Session: 101. Red Cells and Erythropoiesis, Excluding Iron I
Hematology Disease Topics & Pathways:
Research, Fundamental Science, Translational Research, hematopoiesis, Biological Processes
Here, we demonstrate that STAG2 loss results in erythroid atypia and hemophagocytosis. We observe decreased terminal erythroid maturation via scRNA-seq of Stag2-/- CFU-E (Lineage-cKit+Sca1−CD34−Fcγ−CD105+). To further investigate the mechanistic basis of this impaired maturation, bone marrow from Stag2-/-, Stag2+/-, and Stag2+/+ mice was stained with H&E, where marked nuclear-cytoplasmic dyssynchrony of erythroblasts was noted in a Stag2 dose dependent manner. Additionally, erythrocytes and erythrocyte debris was observed in bone marrow resident macrophages, suggesting the presence of hemophagocytosis (Fig. 1A). Immunohistochemistry (IHC) for Ter119, an erythroid specific protein, showed markedly reduced surface expression of Ter119, which was confirmed via flow cytometry (p < 0.001). In addition to the overall decrease in Ter119+ cells, the remaining IHC staining was concentrated into distinct foci with Stag2 loss. Immunohistochemistry for Iba1 showed an increased number of Iba1+ macrophages (Mφ) in Stag2-/- mice. Colocalization studies by confocal microscopy further validated hemophagocytosis (Fig.1B). To determine if Mφ overactivation was driving hemophagocytosis, Iba1+ Mφ from Stag2+/+ and Stag2-/- mice were stimulated with IL-4, IL-6, IFN-γ, and LPS and no differences observed as a function of Stag2 genotype. As no anemia present in Stag2-/- mice, we assayed serum erythropoietin and identified a significant increase in erythropoietin in Stag2-/- mice (p < 0.05), suggesting compensatory erythropoietic stimulation.

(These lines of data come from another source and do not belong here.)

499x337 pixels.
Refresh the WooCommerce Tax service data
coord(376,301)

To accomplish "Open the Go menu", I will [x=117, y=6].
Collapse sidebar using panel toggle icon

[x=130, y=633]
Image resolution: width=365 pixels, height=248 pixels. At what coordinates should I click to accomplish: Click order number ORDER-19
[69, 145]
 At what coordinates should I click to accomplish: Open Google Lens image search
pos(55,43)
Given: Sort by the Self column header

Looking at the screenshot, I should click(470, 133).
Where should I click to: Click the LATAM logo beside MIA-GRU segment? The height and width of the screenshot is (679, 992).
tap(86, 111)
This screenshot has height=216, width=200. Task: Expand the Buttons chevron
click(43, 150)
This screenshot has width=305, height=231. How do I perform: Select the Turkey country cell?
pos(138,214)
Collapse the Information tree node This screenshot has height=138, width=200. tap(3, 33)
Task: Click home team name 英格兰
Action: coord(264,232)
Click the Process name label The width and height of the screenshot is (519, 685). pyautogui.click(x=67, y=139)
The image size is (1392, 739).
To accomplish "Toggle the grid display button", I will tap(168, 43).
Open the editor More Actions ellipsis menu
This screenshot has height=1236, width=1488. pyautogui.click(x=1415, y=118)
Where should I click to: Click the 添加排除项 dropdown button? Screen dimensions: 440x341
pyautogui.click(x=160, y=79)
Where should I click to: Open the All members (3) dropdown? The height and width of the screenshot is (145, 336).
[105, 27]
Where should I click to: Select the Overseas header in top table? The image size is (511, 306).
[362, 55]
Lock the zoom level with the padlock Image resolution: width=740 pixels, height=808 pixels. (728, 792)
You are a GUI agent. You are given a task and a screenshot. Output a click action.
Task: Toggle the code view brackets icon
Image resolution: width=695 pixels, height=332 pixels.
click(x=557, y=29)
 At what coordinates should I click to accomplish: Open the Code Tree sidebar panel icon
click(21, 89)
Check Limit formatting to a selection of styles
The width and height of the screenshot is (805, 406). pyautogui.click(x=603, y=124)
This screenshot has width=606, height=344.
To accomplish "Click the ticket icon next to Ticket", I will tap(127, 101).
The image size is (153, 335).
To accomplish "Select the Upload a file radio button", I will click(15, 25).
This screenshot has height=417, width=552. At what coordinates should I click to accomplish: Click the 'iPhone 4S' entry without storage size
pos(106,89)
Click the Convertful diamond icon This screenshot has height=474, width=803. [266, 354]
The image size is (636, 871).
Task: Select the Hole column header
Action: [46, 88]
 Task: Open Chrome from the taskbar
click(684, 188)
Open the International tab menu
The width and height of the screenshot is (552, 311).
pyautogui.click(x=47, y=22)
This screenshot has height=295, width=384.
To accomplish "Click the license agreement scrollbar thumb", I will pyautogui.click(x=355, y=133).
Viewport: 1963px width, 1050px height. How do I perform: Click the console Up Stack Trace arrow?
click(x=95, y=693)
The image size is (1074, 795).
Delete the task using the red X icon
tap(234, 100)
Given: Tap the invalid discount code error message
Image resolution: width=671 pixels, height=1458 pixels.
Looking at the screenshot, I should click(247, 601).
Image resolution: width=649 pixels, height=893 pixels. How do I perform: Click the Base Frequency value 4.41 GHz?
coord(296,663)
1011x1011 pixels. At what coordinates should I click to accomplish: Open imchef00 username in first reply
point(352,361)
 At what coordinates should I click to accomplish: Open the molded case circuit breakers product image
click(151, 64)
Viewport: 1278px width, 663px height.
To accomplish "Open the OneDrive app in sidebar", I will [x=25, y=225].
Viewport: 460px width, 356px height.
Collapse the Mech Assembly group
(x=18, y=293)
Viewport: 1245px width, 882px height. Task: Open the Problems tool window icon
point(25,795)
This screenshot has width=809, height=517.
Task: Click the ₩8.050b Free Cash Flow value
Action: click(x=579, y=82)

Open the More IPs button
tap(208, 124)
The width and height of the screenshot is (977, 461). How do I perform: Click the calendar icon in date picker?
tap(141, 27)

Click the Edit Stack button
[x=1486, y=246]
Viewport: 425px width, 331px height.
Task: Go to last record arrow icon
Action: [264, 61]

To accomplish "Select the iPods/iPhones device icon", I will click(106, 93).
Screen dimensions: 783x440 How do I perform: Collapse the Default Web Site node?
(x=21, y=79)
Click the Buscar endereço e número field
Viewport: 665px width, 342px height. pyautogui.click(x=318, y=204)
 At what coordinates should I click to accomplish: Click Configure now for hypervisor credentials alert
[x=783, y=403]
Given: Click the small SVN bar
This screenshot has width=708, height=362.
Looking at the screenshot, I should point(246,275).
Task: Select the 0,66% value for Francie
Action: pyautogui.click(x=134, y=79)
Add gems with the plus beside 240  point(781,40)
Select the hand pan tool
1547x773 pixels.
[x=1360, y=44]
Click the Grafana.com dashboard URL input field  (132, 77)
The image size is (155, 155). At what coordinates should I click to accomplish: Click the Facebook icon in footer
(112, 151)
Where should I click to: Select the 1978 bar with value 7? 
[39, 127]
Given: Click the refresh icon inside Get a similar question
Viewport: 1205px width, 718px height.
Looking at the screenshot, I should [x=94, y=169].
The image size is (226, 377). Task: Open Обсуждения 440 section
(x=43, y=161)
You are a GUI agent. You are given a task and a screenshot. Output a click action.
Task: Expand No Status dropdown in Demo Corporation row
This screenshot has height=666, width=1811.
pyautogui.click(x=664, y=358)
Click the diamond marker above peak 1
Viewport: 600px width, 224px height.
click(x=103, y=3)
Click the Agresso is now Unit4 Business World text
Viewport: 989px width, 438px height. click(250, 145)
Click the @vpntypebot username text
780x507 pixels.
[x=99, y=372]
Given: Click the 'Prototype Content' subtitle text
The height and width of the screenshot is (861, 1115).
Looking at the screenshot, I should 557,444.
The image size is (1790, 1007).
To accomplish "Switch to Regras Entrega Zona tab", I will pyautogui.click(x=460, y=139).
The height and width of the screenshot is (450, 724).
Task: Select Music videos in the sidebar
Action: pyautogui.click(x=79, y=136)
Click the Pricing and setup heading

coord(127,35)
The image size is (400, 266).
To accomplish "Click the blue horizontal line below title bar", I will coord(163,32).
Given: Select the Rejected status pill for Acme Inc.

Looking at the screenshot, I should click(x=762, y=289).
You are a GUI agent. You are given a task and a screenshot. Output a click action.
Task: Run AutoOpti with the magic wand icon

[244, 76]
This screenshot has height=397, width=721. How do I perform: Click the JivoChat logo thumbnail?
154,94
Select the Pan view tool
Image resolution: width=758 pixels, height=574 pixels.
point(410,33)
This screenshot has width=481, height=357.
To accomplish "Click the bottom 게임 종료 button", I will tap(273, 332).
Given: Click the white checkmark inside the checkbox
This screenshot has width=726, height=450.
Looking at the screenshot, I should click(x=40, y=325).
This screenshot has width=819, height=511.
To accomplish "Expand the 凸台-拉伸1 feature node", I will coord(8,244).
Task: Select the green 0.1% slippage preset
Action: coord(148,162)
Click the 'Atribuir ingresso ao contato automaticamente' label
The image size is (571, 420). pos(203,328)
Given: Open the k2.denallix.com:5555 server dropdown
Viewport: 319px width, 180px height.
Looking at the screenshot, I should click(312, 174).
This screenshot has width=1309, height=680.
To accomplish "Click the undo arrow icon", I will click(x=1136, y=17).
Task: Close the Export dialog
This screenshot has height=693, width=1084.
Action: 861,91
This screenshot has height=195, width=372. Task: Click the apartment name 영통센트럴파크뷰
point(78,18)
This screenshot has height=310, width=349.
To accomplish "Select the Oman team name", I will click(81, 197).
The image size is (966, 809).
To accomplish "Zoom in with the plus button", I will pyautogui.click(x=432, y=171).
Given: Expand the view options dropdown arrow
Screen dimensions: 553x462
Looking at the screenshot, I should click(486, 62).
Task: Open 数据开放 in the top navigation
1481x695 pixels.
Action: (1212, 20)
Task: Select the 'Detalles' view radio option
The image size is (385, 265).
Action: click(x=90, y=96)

Flow cytometric analysis of Stag2+/+ and Stag2-/- bone marrow stained for CD44 showed significant alterations to terminal erythroid differentiation, with an increase in Stage II erythroblasts (p = 0.01) and decreases in Stage IV/V erythroblasts (p = 0.029 and 0.031, respectively). Subsequent ATAC sequencing of sorted Stag2+/+ and Stag2-/- erythroid progenitors showed an overall more relaxed chromatin state and hyperaccessibility with Stag2 loss, suggesting defective nuclear condensation from the earliest stages of erythropoiesis. Preliminary data from STAG2 shRNA knockdown in human CD34+ cells in vitro suggests that STAG2 may impair chromatin condensation and enucleation during terminal erythroid differentiation. Whether the hyperaccessibility observed with STAG2 loss persists through terminal erythroid differentiation is being investigated to determine the mechanism by which STAG2 loss influences defective nuclear condensation and nuclear extrusion during erythroid differentiation. These data suggest that Stag2 loss negatively affects chromatin condensation, resulting in a compensatory erythropoietin secretion and increased hemophagocytosis. These data extend the role of Stag2 from lineage priming to the latest stages of erythropoiesis and define the critical physiologic role of Stag2 in erythropoiesis.
Disclosures: Viny: Arima Genomics: Current holder of stock options in a privately-held company, Membership on an entity's Board of Directors or advisory committees; Nooma Bio: Current holder of stock options in a privately-held company, Membership on an entity's Board of Directors or advisory committees.